Simone was right: Mark was a victim, too. He’d been manipulated. Whoever had framed her had toyed with Mark’s sense of justice—and as a cop, she knew his sense of justice ran deeper than most.

Still, he’d made a choice when he found her guilty without even talking to her. He’d said repeatedly that he had to explore every option, couldn’t rule anyone out as a suspect, yet she had a feeling he’d followed the evidence to her and…stopped.

She had a new day in front of her, and no idea how to face it. Simone left early for the site. Life—and the project—had to go on.

She deactivated the alarm long enough to grab the morning paper from the front porch and retreated back into the house. The
Seattle Times
had nothing about her above the fold. A ship was being deployed to the Persian Gulf. The shellfish harvest would be down this year. Below the fold was a different story. A small blurb—“Archaeologist Digs Attention. Allegedly Fakes Attack After Finding Bones of Missing Woman”—was followed by instructions to read the full story on page A-8.
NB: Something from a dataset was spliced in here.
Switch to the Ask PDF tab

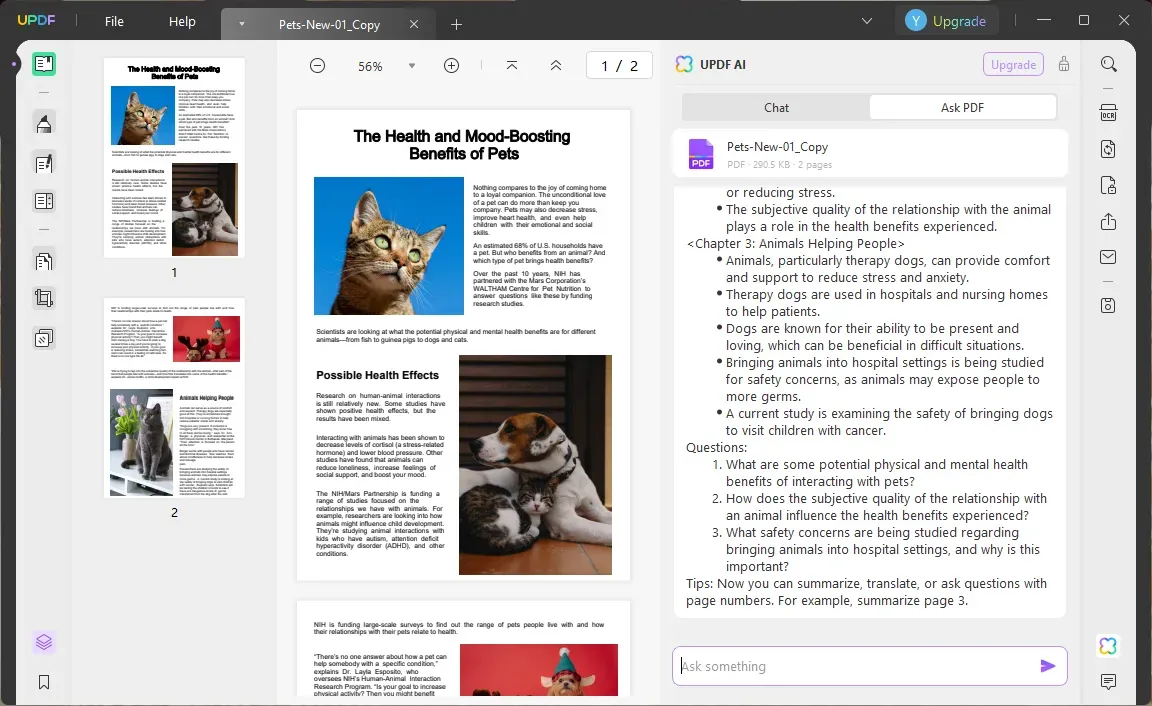tap(963, 106)
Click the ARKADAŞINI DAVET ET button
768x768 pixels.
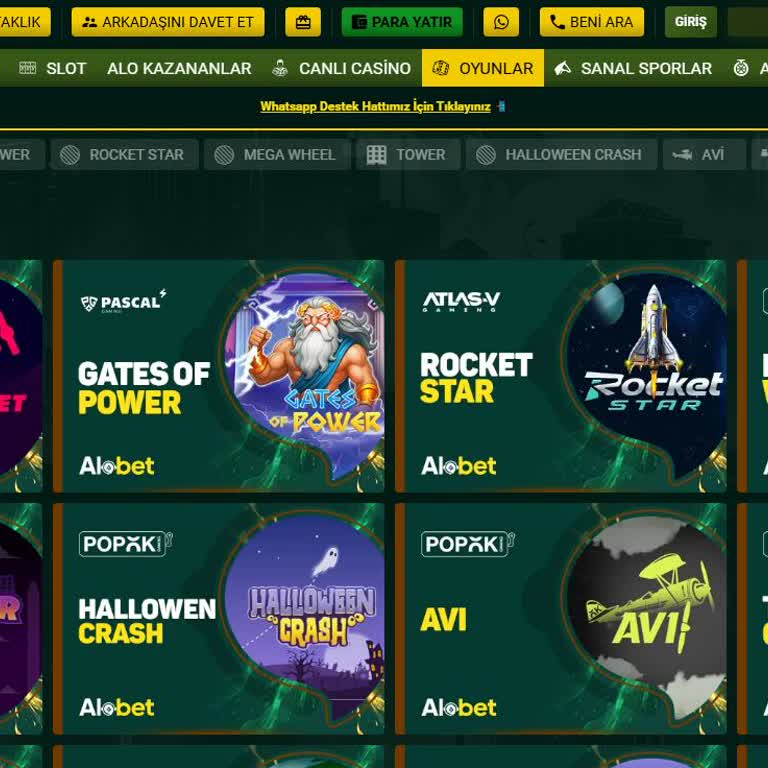click(168, 22)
She groaned and threw the paper aside, not ready to read the article.

The phone rang. Caller ID said
Seattle Post-Intelligencer
. She unplugged the landline and turned on her cell phone. Anyone who really needed to reach her had the number.

She leaned on the small table and stared at the heavy, black, rotary-dial phone, a relic from the days when this was Angela Caruthers’ house. She and Jack had a home in Seattle, but her dissertation topic meant spending several days at a time in Coho, and Libby had learned she’d claimed the Shelby house as her own. The house had remained in Jack and Jason’s control after her disappearance. Libby was the first tenant since the early 1970s.

Angela had used this phone, this table. She’d sat in the bay window. For all Libby knew, Angela had argued with Jack in the kitchen much as Libby had with Mark. Libby couldn’t do anything about her disastrous situation, but she could bury herself in someone else’s problems. She made a pot of coffee and then headed upstairs with a full mug in hand. Angela’s papers waited.

She took notes as she read, detailing Angela’s areas of interest and jotting down avenues for further research. Angela’s ethnographic study had been broad, but she’d focused in on a few key areas: the effect mill development had on tribal customs and practices, Millie Thorpe Montgomery’s relationship with the tribe, and the change in mill/tribal relations after Lyle took over.